** SUPPLIED DATA follows **

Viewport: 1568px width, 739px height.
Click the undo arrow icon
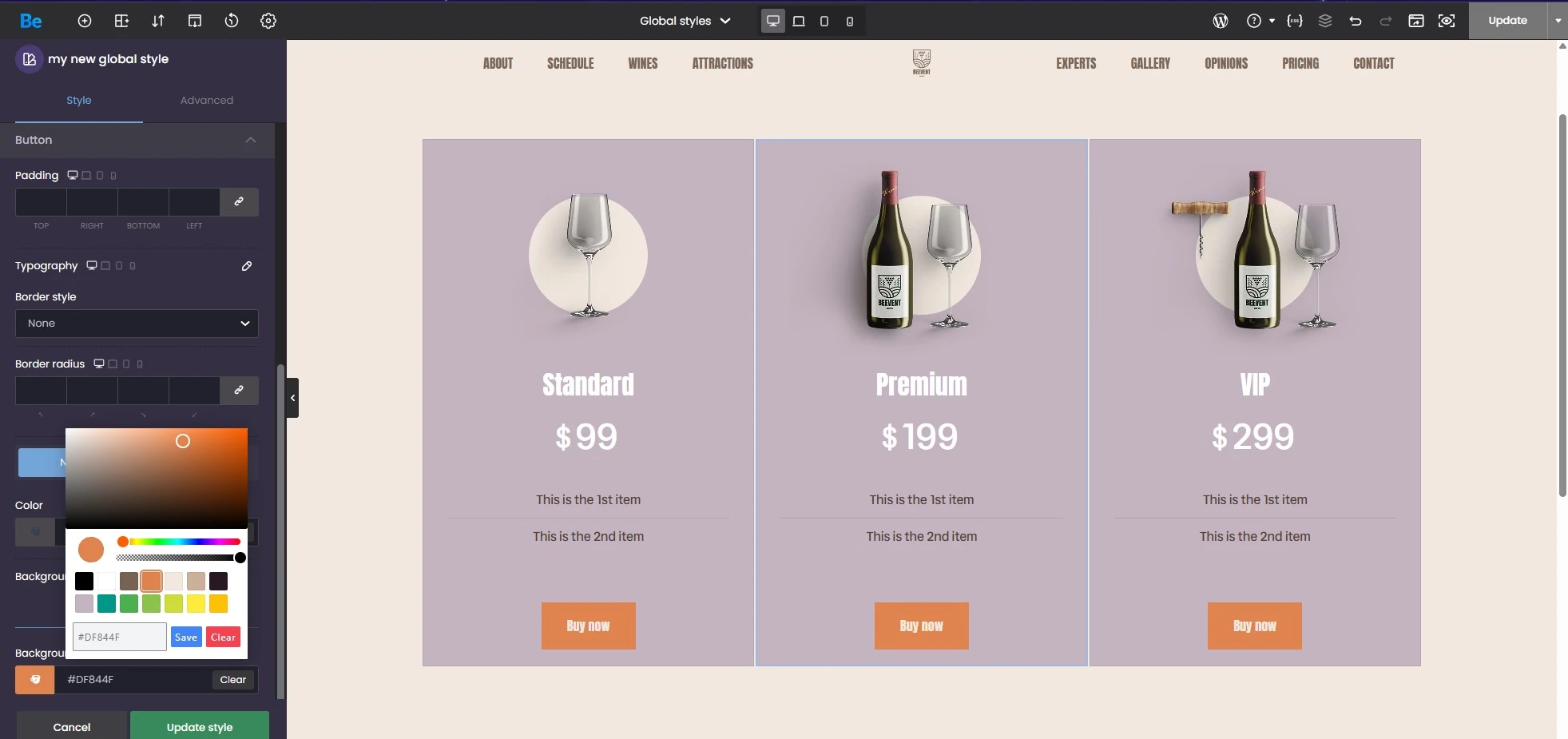click(x=1356, y=21)
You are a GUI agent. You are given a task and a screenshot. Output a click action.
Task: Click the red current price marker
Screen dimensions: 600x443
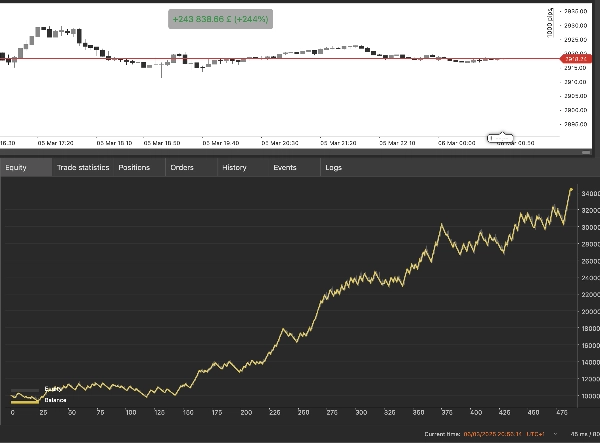pyautogui.click(x=574, y=59)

** End of SUPPLIED DATA **

_WHAT TO PRODUCE:_ Transcribe all of the data above exactly; no picture belongs in the copy.

_TASK OUTPUT:_
Viewport: 1568px width, 739px height.
Click the undo arrow icon
click(x=1356, y=21)
You are a GUI agent. You are given a task and a screenshot. Output a click action.
Task: Click the red current price marker
Screen dimensions: 600x443
pyautogui.click(x=574, y=59)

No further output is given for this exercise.